[DATASET CONTENT Boundary: Start]
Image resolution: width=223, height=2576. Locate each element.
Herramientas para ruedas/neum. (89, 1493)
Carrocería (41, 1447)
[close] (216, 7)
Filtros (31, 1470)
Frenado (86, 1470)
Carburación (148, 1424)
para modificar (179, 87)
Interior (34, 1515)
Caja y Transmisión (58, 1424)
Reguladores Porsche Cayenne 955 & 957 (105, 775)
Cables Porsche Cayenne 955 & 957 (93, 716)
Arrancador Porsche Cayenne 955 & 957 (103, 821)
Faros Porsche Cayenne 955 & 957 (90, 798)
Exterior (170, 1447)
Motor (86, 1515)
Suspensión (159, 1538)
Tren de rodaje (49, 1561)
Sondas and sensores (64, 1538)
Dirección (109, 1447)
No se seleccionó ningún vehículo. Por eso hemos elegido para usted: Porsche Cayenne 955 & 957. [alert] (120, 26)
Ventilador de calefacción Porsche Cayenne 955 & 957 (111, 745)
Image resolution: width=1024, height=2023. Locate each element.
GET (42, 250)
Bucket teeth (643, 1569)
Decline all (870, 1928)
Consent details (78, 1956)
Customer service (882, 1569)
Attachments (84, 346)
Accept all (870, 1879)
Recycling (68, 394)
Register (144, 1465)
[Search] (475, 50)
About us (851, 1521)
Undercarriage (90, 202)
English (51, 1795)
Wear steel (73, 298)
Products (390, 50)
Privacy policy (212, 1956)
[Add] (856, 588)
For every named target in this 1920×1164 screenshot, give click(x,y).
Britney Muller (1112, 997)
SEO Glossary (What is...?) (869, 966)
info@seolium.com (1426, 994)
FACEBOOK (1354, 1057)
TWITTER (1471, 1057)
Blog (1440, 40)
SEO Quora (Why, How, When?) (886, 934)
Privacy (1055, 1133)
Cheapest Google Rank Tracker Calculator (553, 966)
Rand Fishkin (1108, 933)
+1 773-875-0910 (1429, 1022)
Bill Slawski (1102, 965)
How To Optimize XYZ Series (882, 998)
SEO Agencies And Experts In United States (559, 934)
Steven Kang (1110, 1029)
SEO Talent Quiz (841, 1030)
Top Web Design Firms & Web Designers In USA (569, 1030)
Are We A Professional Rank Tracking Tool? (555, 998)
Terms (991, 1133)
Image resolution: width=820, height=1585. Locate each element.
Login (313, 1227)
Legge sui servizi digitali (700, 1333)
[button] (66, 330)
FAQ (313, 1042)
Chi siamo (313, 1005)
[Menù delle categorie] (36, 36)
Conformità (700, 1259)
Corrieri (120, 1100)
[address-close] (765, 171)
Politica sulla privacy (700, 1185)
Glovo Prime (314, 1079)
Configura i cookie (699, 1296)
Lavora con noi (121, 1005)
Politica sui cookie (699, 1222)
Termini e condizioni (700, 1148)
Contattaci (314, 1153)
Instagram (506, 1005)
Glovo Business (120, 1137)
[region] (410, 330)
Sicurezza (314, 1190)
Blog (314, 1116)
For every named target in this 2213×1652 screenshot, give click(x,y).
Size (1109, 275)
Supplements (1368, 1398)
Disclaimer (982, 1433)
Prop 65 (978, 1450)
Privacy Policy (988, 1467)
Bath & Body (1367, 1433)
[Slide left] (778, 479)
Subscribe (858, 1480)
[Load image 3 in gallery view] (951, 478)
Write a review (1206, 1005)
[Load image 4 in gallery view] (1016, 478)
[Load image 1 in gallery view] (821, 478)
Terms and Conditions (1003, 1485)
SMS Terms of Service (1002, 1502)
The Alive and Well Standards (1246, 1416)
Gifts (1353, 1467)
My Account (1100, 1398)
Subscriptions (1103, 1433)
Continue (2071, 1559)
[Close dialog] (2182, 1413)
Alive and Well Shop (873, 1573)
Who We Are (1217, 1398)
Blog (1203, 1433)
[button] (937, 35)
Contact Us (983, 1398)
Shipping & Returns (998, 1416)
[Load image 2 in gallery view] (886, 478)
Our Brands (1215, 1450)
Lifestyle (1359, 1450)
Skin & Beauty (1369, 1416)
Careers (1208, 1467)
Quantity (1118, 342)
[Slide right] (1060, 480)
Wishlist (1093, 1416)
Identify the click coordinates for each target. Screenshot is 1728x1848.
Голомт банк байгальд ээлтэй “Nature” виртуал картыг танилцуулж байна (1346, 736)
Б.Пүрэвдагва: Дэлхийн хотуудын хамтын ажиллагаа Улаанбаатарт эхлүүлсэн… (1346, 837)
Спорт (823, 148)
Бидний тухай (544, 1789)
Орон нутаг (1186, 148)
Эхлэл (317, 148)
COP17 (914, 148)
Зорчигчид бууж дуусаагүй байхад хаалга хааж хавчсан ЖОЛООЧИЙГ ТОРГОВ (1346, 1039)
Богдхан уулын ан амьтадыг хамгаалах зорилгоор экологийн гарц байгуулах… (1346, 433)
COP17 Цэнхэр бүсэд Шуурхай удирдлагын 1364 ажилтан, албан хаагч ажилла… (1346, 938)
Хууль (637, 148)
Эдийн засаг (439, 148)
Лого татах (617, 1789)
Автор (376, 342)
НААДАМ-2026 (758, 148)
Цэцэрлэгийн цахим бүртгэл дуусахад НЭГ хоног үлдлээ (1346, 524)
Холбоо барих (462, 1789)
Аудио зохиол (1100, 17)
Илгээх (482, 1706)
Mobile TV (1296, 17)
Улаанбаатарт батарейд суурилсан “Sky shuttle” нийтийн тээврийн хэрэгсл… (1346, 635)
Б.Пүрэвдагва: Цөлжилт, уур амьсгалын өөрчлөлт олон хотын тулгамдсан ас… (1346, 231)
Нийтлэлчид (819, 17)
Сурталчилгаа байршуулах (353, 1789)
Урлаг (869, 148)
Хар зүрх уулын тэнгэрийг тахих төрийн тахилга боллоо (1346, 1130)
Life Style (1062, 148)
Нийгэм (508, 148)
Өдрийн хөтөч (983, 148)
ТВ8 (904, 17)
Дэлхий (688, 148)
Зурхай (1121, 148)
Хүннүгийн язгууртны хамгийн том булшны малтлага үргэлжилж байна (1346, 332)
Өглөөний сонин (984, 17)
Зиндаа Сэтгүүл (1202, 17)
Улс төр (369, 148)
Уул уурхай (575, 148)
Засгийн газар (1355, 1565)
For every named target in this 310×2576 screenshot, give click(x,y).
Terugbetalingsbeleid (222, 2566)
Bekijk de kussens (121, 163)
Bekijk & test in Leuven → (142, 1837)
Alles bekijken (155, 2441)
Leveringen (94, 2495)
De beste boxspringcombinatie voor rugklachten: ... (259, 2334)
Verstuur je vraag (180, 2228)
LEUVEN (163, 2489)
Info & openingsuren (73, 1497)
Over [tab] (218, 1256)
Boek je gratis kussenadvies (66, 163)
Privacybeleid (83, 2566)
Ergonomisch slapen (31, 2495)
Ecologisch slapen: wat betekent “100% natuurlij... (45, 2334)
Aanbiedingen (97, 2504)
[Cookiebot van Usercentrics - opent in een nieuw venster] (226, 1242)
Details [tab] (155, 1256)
[DATASET CONTENT Boundary: End]
__BRIEF__: A verbatim copy of every record is what you should return.

__PROBLEM SOLUTION__:
Image resolution: width=223, height=2576. Locate each element.
Herramientas para ruedas/neum. (89, 1493)
Carrocería (41, 1447)
[close] (216, 7)
Filtros (31, 1470)
Frenado (86, 1470)
Carburación (148, 1424)
para modificar (179, 87)
Interior (34, 1515)
Caja y Transmisión (58, 1424)
Reguladores Porsche Cayenne 955 & 957 (105, 775)
Cables Porsche Cayenne 955 & 957 (93, 716)
Arrancador Porsche Cayenne 955 & 957 (103, 821)
Faros Porsche Cayenne 955 & 957 (90, 798)
Exterior (170, 1447)
Motor (86, 1515)
Suspensión (159, 1538)
Tren de rodaje (49, 1561)
Sondas and sensores (64, 1538)
Dirección (109, 1447)
No se seleccionó ningún vehículo. Por eso hemos elegido para usted: Porsche Cayenne 955 & 957. [alert] (120, 26)
Ventilador de calefacción Porsche Cayenne 955 & 957 (111, 745)
Image resolution: width=1024, height=2023. Locate each element.
GET (42, 250)
Bucket teeth (643, 1569)
Decline all (870, 1928)
Consent details (78, 1956)
Customer service (882, 1569)
Attachments (84, 346)
Accept all (870, 1879)
Recycling (68, 394)
Register (144, 1465)
[Search] (475, 50)
About us (851, 1521)
Undercarriage (90, 202)
English (51, 1795)
Wear steel (73, 298)
Products (390, 50)
Privacy policy (212, 1956)
[Add] (856, 588)
For every named target in this 1920×1164 screenshot, give click(x,y).
Britney Muller (1112, 997)
SEO Glossary (What is...?) (869, 966)
info@seolium.com (1426, 994)
FACEBOOK (1354, 1057)
TWITTER (1471, 1057)
Blog (1440, 40)
SEO Quora (Why, How, When?) (886, 934)
Privacy (1055, 1133)
Cheapest Google Rank Tracker Calculator (553, 966)
Rand Fishkin (1108, 933)
+1 773-875-0910 (1429, 1022)
Bill Slawski (1102, 965)
How To Optimize XYZ Series (882, 998)
SEO Agencies And Experts In United States (559, 934)
Steven Kang (1110, 1029)
SEO Talent Quiz (841, 1030)
Top Web Design Firms & Web Designers In USA (569, 1030)
Are We A Professional Rank Tracking Tool? (555, 998)
Terms (991, 1133)
Image resolution: width=820, height=1585. Locate each element.
Login (313, 1227)
Legge sui servizi digitali (700, 1333)
[button] (66, 330)
FAQ (313, 1042)
Chi siamo (313, 1005)
[Menù delle categorie] (36, 36)
Conformità (700, 1259)
Corrieri (120, 1100)
[address-close] (765, 171)
Politica sulla privacy (700, 1185)
Glovo Prime (314, 1079)
Configura i cookie (699, 1296)
Lavora con noi (121, 1005)
Politica sui cookie (699, 1222)
Termini e condizioni (700, 1148)
Contattaci (314, 1153)
Instagram (506, 1005)
Glovo Business (120, 1137)
[region] (410, 330)
Sicurezza (314, 1190)
Blog (314, 1116)
For every named target in this 2213×1652 screenshot, give click(x,y).
Size (1109, 275)
Supplements (1368, 1398)
Disclaimer (982, 1433)
Prop 65 (978, 1450)
Privacy Policy (988, 1467)
Bath & Body (1367, 1433)
[Slide left] (778, 479)
Subscribe (858, 1480)
[Load image 3 in gallery view] (951, 478)
Write a review (1206, 1005)
[Load image 4 in gallery view] (1016, 478)
[Load image 1 in gallery view] (821, 478)
Terms and Conditions (1003, 1485)
SMS Terms of Service (1002, 1502)
The Alive and Well Standards (1246, 1416)
Gifts (1353, 1467)
My Account (1100, 1398)
Subscriptions (1103, 1433)
Continue (2071, 1559)
[Close dialog] (2182, 1413)
Alive and Well Shop (873, 1573)
Who We Are (1217, 1398)
Blog (1203, 1433)
[button] (937, 35)
Contact Us (983, 1398)
Shipping & Returns (998, 1416)
[Load image 2 in gallery view] (886, 478)
Our Brands (1215, 1450)
Lifestyle (1359, 1450)
Skin & Beauty (1369, 1416)
Careers (1208, 1467)
Quantity (1118, 342)
[Slide right] (1060, 480)
Wishlist (1093, 1416)
Identify the click coordinates for each target. Screenshot is 1728x1848.
Голомт банк байгальд ээлтэй “Nature” виртуал картыг танилцуулж байна (1346, 736)
Б.Пүрэвдагва: Дэлхийн хотуудын хамтын ажиллагаа Улаанбаатарт эхлүүлсэн… (1346, 837)
Спорт (823, 148)
Бидний тухай (544, 1789)
Орон нутаг (1186, 148)
Эхлэл (317, 148)
COP17 (914, 148)
Зорчигчид бууж дуусаагүй байхад хаалга хааж хавчсан ЖОЛООЧИЙГ ТОРГОВ (1346, 1039)
Богдхан уулын ан амьтадыг хамгаалах зорилгоор экологийн гарц байгуулах… (1346, 433)
COP17 Цэнхэр бүсэд Шуурхай удирдлагын 1364 ажилтан, албан хаагч ажилла… (1346, 938)
Хууль (637, 148)
Эдийн засаг (439, 148)
Лого татах (617, 1789)
Автор (376, 342)
НААДАМ-2026 (758, 148)
Цэцэрлэгийн цахим бүртгэл дуусахад НЭГ хоног үлдлээ (1346, 524)
Холбоо барих (462, 1789)
Аудио зохиол (1100, 17)
Илгээх (482, 1706)
Mobile TV (1296, 17)
Улаанбаатарт батарейд суурилсан “Sky shuttle” нийтийн тээврийн хэрэгсл… (1346, 635)
Б.Пүрэвдагва: Цөлжилт, уур амьсгалын өөрчлөлт олон хотын тулгамдсан ас… (1346, 231)
Нийтлэлчид (819, 17)
Сурталчилгаа байршуулах (353, 1789)
Урлаг (869, 148)
Хар зүрх уулын тэнгэрийг тахих төрийн тахилга боллоо (1346, 1130)
Life Style (1062, 148)
Нийгэм (508, 148)
Өдрийн хөтөч (983, 148)
ТВ8 (904, 17)
Дэлхий (688, 148)
Зурхай (1121, 148)
Хүннүгийн язгууртны хамгийн том булшны малтлага үргэлжилж байна (1346, 332)
Өглөөний сонин (984, 17)
Зиндаа Сэтгүүл (1202, 17)
Улс төр (369, 148)
Уул уурхай (575, 148)
Засгийн газар (1355, 1565)
For every named target in this 310×2576 screenshot, give click(x,y).
Terugbetalingsbeleid (222, 2566)
Bekijk de kussens (121, 163)
Bekijk & test in Leuven → (142, 1837)
Alles bekijken (155, 2441)
Leveringen (94, 2495)
De beste boxspringcombinatie voor rugklachten: ... (259, 2334)
Verstuur je vraag (180, 2228)
LEUVEN (163, 2489)
Info & openingsuren (73, 1497)
Over [tab] (218, 1256)
Boek je gratis kussenadvies (66, 163)
Privacybeleid (83, 2566)
Ergonomisch slapen (31, 2495)
Ecologisch slapen: wat betekent “100% natuurlij... (45, 2334)
Aanbiedingen (97, 2504)
[Cookiebot van Usercentrics - opent in een nieuw venster] (226, 1242)
Details [tab] (155, 1256)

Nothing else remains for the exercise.